Io e tutti quelli che andiamo ad aiutare la domenica, sostituendo la Caritas che interviene durante il resto dei giorni, portando un piatto caldo, abbiamo deciso di denunciare alle autorità per l’ennesima volta prima di fare anche una manifestazione più eclatante, magari con obiettivi più alti. Provare con dei ragionamenti più forti per far sì che qualcuno si faccia carico di questi problemi. Allora abbiamo scritto al sindaco dicendo che non c’è bisogno di fare gli attori, di mettere i poliziotti davanti e impedire alla gente di bere. Non so dove abbia imparato queste cose, sono curioso di parlarci per capire da dove escono queste idee”.
Quindi c’è qualcosa che chiedete in particolare su come si potrebbe affrontare questo problema?
“A Genova, come spiega un articolo di ieri di Luca Borzani su Repubblica, un quartiere si è affezionato a questi 60 migranti che sono nel quartiere di Oregina, il quartiere dove abito io, e li ha difesi dall’allontanamento. Loro sono in una struttura assistita dove i loro bambini vanno a scuola, dove la gente inizia a lavorare. Io credo che la cura sia quella del lavoro e dell’obiettivo di trovare l’assistenza. Almeno dare le minime necessità: un letto per dormire, un posto per mangiare, non vivere nella spazzatura. Bisognerebbe vedere il posto per capire cosa significa. Questa è la situazione, un degrado inaudito.

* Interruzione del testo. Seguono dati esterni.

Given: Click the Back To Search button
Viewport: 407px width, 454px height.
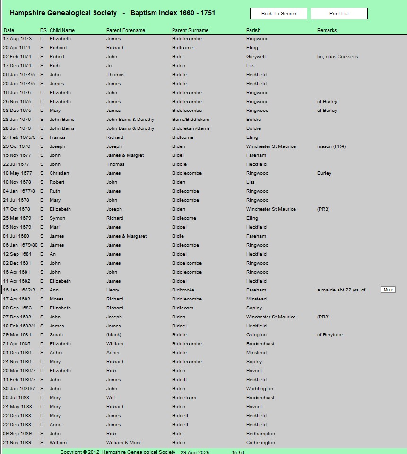Looking at the screenshot, I should (278, 14).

Quante persone ci sono adesso? Mediamente una sessantina, una settantina. Quando arrivano, arrivano anche donne e bambini, e bisogna stare attenti a non mischiarli l’uno con l’altro, cercando di trovare delle soluzioni. La Caritas fa di tutto, delle volte riesce a trovare soluzioni, dato che dovevano fare i PAD, i punti d’assistenza, dovevano aggiustare la stazione, invece non fanno niente, tutte parole. Mettetevi le mani in pasta, tiratevi giù le maniche e fate qualcosa”.